Depois dos recifes de corais, considerado o mais rico ecossistema marinho, vêm os manguezais. Eles são importantes não só para a vida marinha e a qualidade da água do mar, mas também para as aves marinhas e o sequestro do óxido de carbono da atmosfera.

 

 

Os mangues são habitat de diversos tipos de peixes, além de proteger a linha da costa contra fenômenos erosivos, ressacas, e até mesmo tsunamis. O manguezal atua filtrando a água do mar e a redisponibilizando em melhores condições. Suas raízes aéreas retém nutrientes o que os tornam um berçário importantíssimo para diversos tipos de animais marinho.

 

Os manguezais crescem em áreas costeiras dos trópicos e subtrópicos. Quando produzem a fotossíntese o dióxido de carbono é armazenado nos sedimentos debaixo dos manguezais. Eles também são conhecido como “carbono azul”. Quando os níveis de água abaixam, ou quando o mangue é destruído, este sedimento oxida e o dióxido de carbono é libertado de novo para a atmosfera.

 

Segundo o Ministério do Meio Ambiente (MMA): “Os manguezais apresentam elevada diversidade estrutural e funcional, atuando, juntamente com os estuários, como exportadores de biomassa para os sistemas adjacentes.”

 

 

Os manguezais são considerados áreas de preservação permanente segundo o artigo 2° da Lei 4.771/65, do Código Florestal, o que, por si só, dispensaria a necessidade de criar unidades de conservação para protegê-los. Porém o que se vê na prática é bem diferente do que define a lei. De acordo com o MapBiomas (Projeto de Mapeamento Anual da Cobertura e Uso do Solo no Brasil), os manguezais perderam de 2001 a 2016 20% de sua área, sendo grande parte devido a expansão urbana.

 

Infelizmente o problema se intensificou em certas regiões do Brasil como no Nordeste aonde no final dos começo dos anos 90 a carcinicultura teve um “boom”. Imensas áreas de mangue foram extirpadas para a criação de camarões. Essa perda de habitats é considerada pela FAO como a principal causa da perda da biodiversidade marinha.

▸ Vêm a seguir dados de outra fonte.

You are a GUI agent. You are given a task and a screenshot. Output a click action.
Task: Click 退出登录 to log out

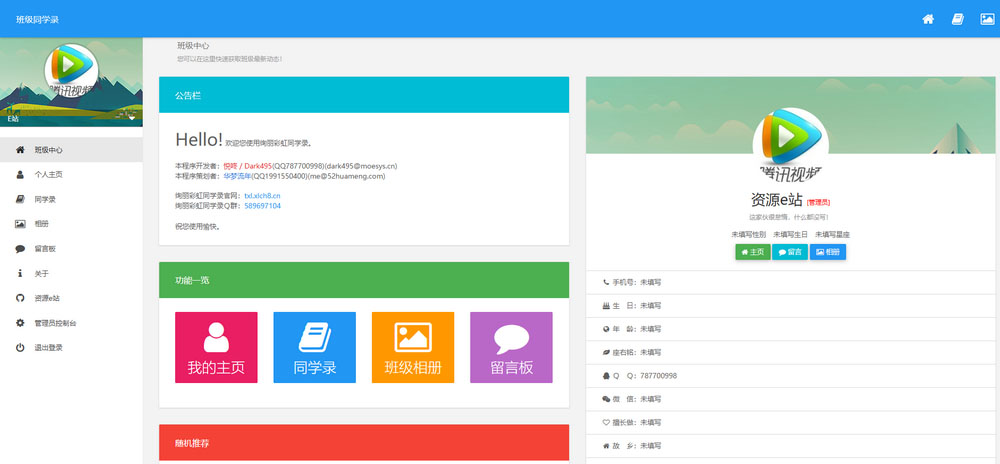tap(48, 348)
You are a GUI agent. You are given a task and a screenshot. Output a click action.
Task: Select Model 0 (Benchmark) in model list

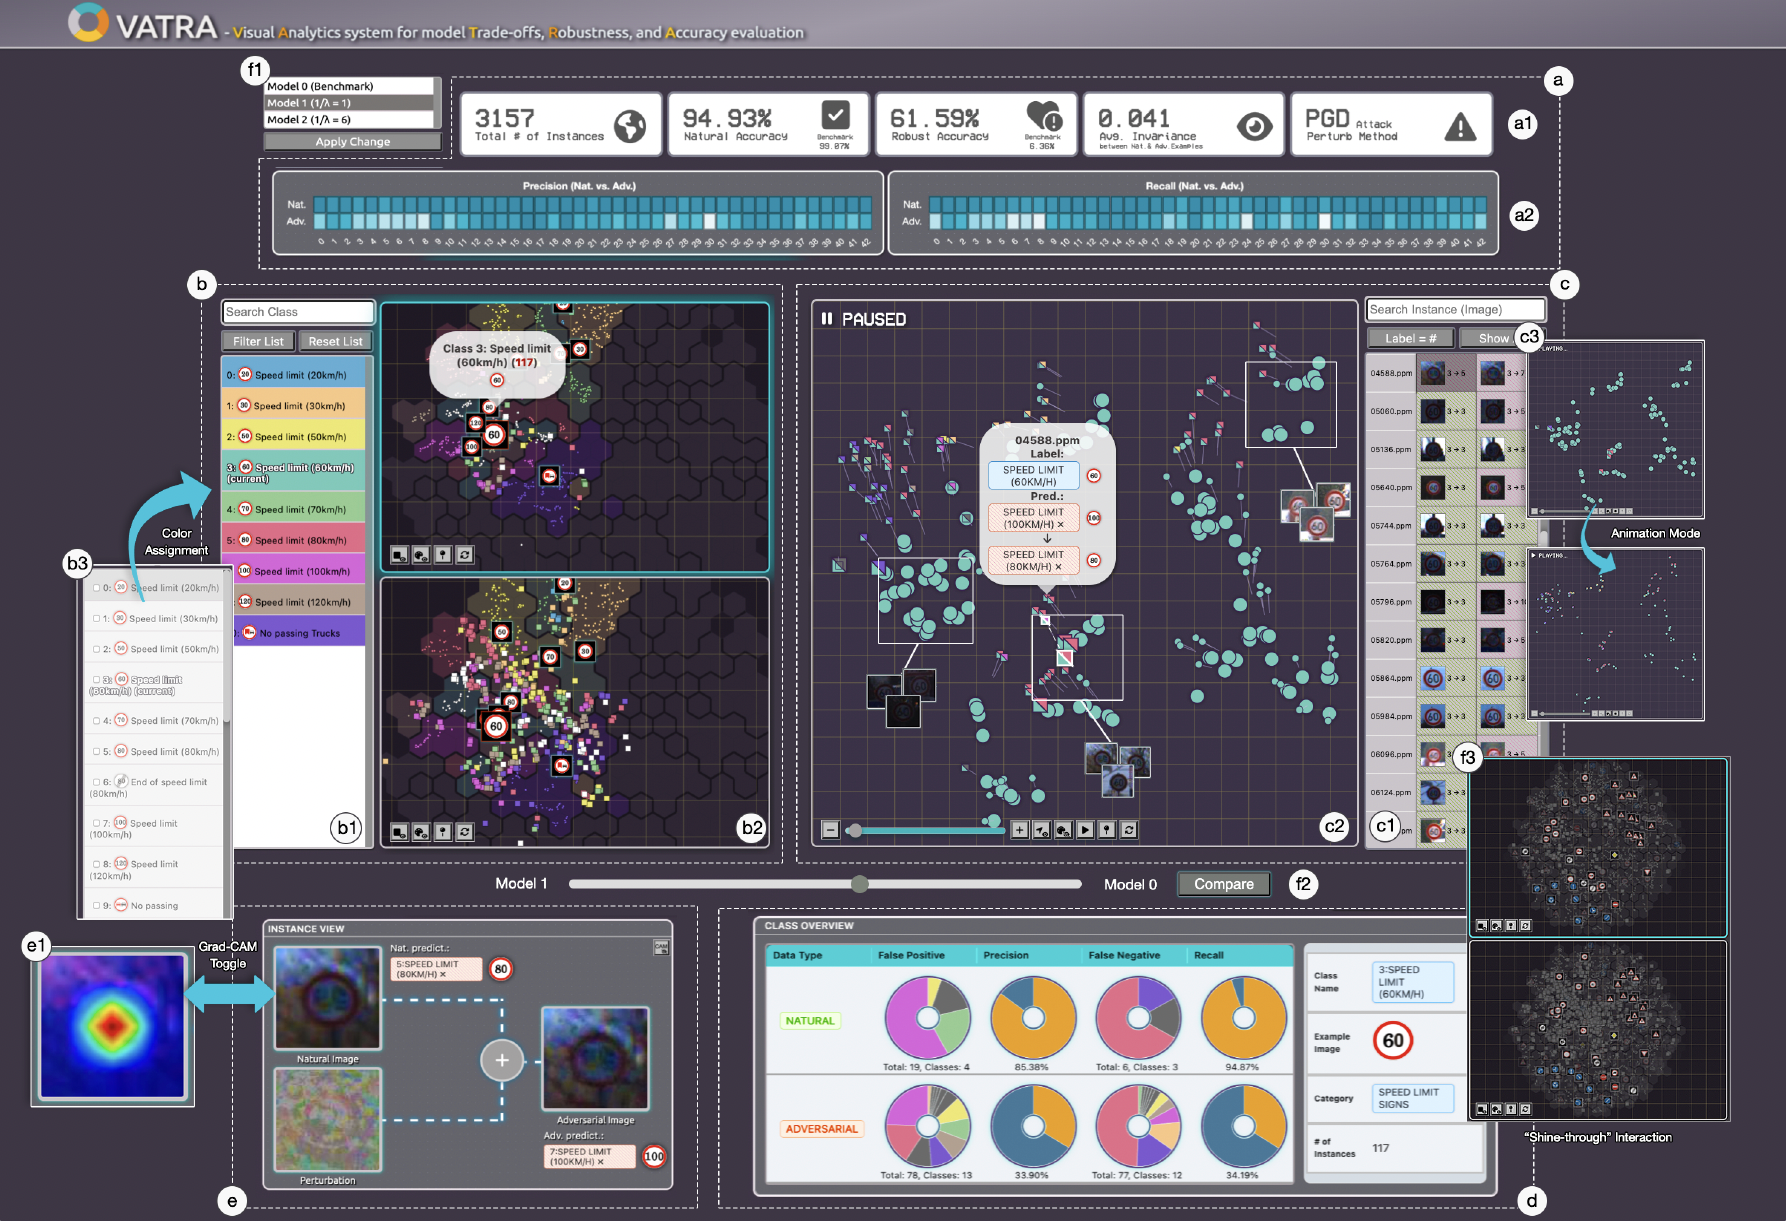(350, 87)
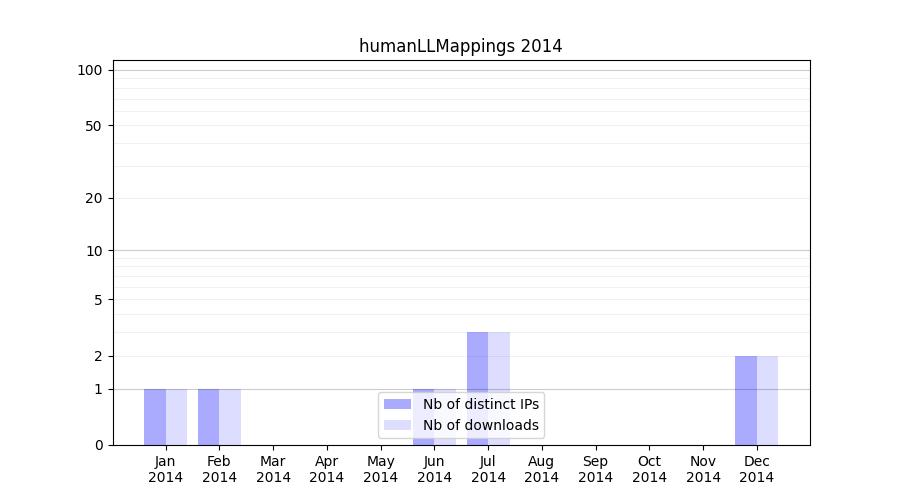Select the 'Dec 2014' x-axis label
Viewport: 900px width, 500px height.
(756, 469)
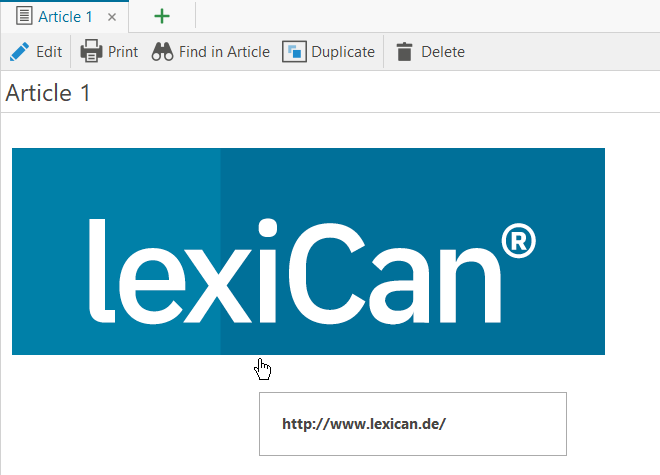Choose Find in Article label
Viewport: 660px width, 475px height.
tap(224, 52)
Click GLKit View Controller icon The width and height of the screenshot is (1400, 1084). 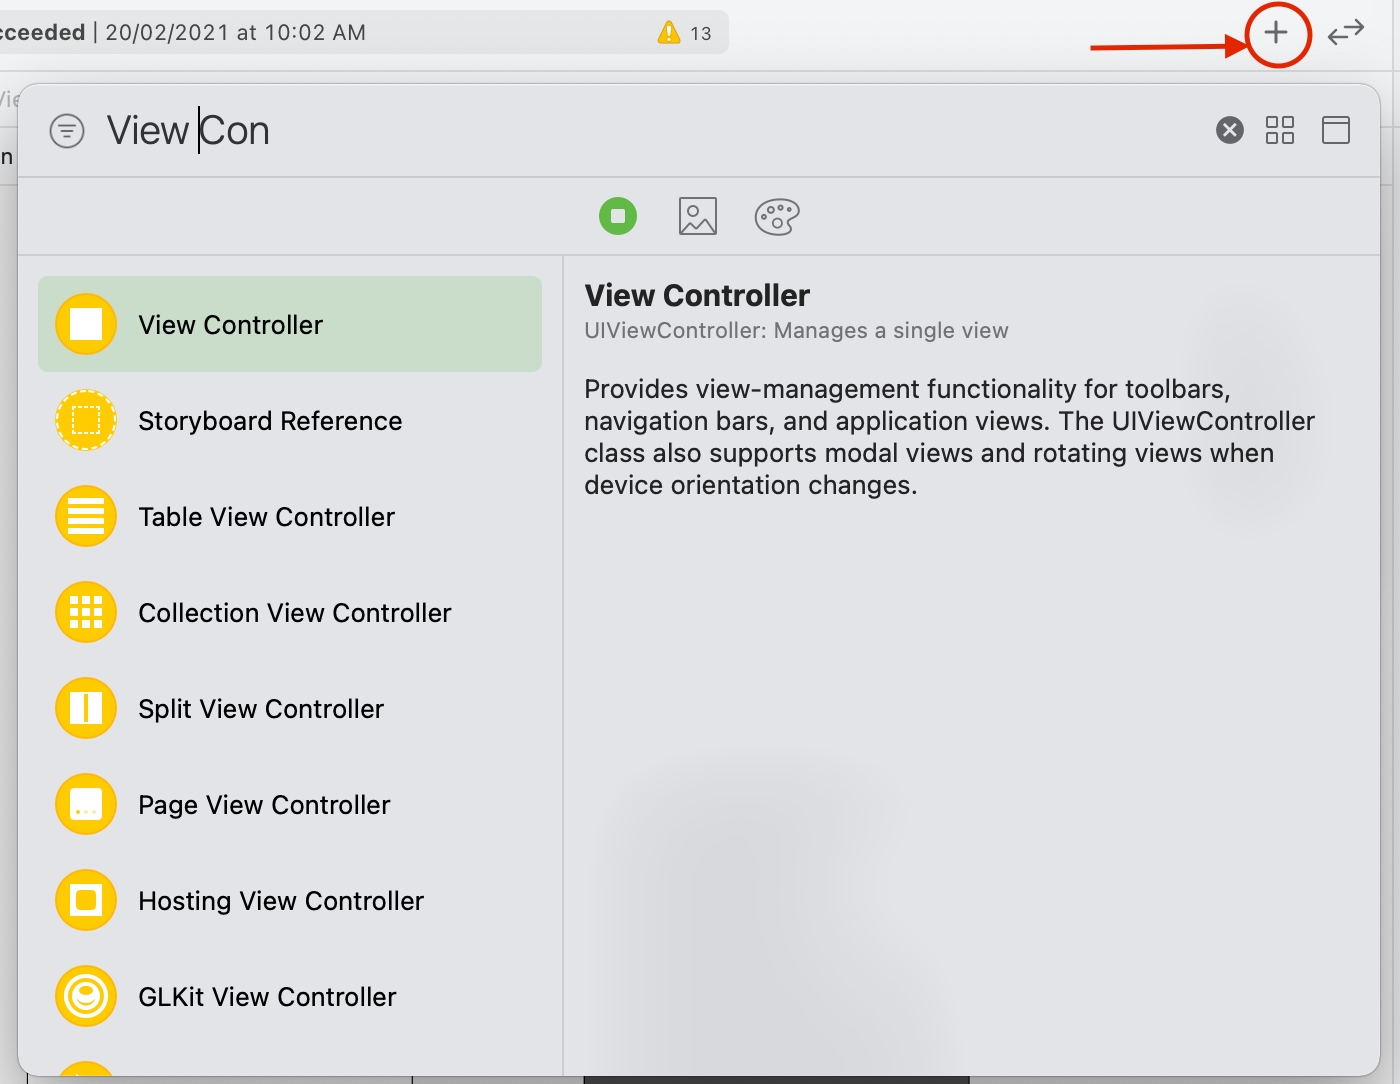(86, 996)
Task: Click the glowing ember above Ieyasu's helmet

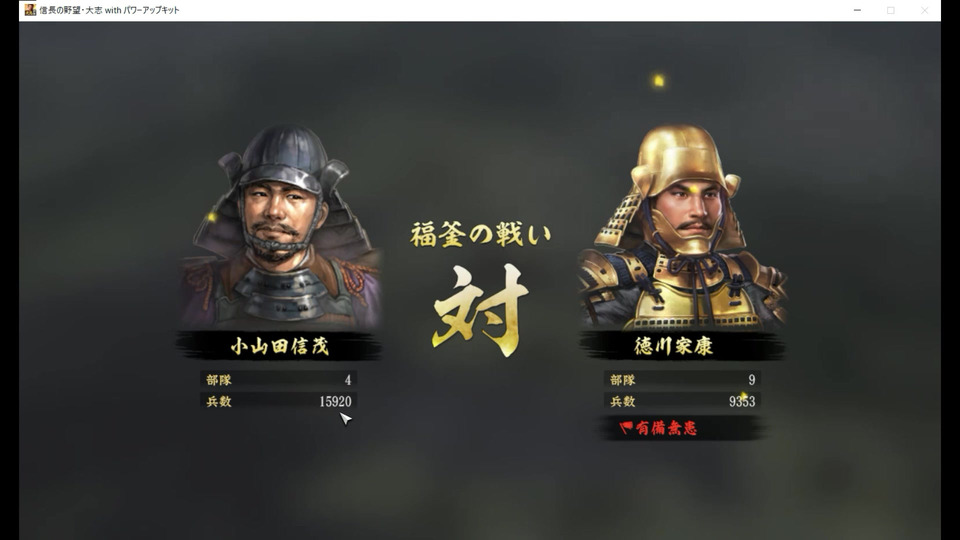Action: point(659,80)
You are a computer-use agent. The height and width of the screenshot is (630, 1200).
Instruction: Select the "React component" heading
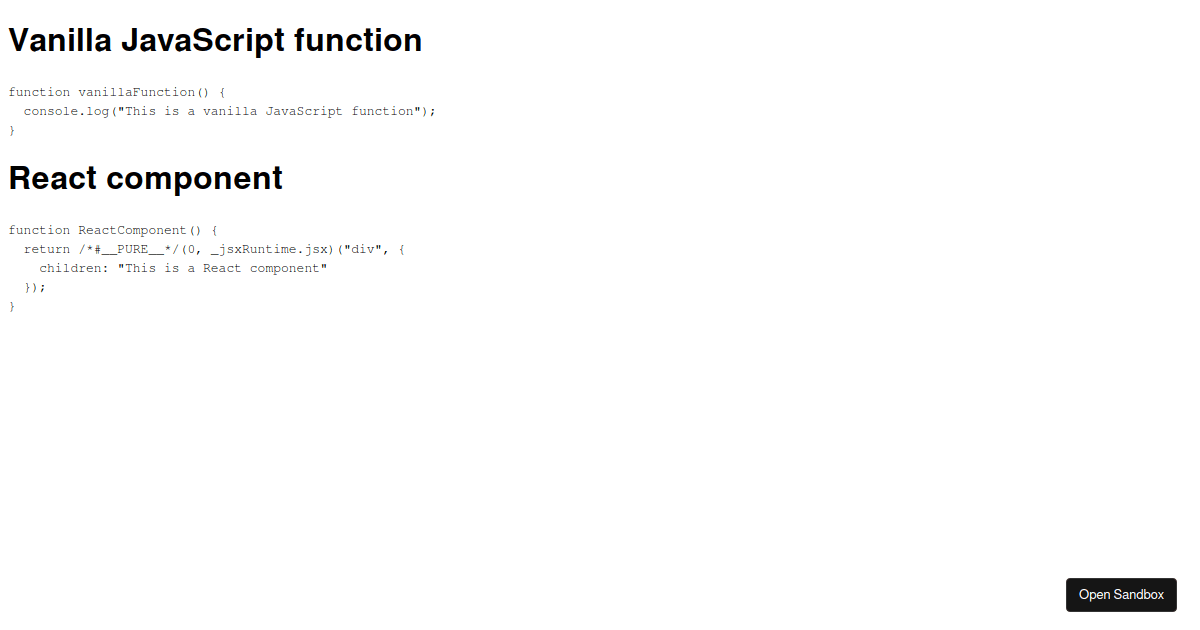click(145, 178)
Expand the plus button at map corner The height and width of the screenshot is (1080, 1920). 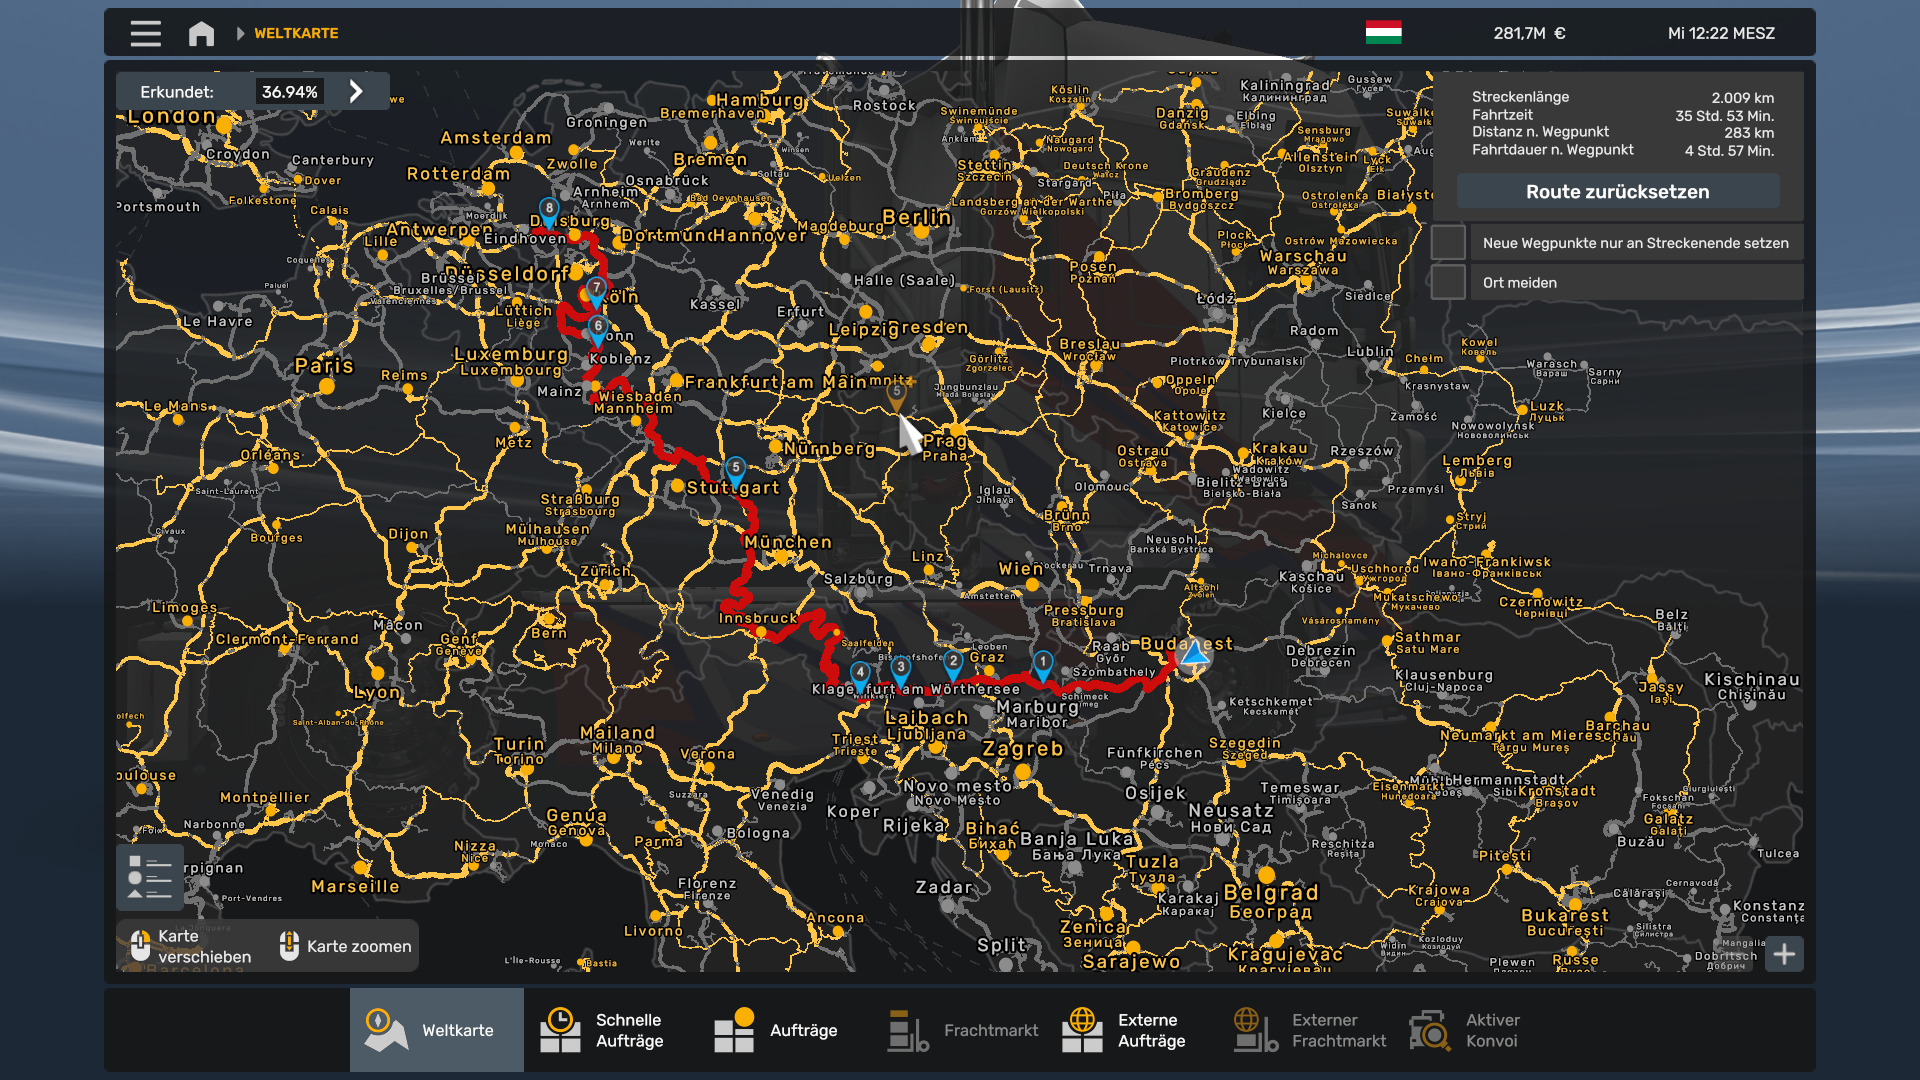pos(1784,955)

Segundo o último relatório “Panorama da Conservação dos Ecossistemas Costeiros e Marinhos do Brasil“, publicado pelo MMA, os manguezais intactos da Tailândia têm um valor econômico líquido total de entre 1.000 e 36.000 dólares por hectare, o que contrasta enormemente com os 200 dólares por hectare dos manguezais convertidos em viveiros de camarões (Ramsar, 2010).

 

Essa disparidade decorre não apenas do cálculo dos produtos comercializados, como o pescado, disponível nos manguezais intactos, mas também do valor adicional oriundo dos serviços não-comercializáveis, como a proteção contra enchentes e o sequestro de carbono. Áreas costeiras e marinhas bem conservadas contam com uma diversidade biológica muito maior que as áreas convertidas, e seus ecossistemas prestam serviços muito mais diversos e efetivos.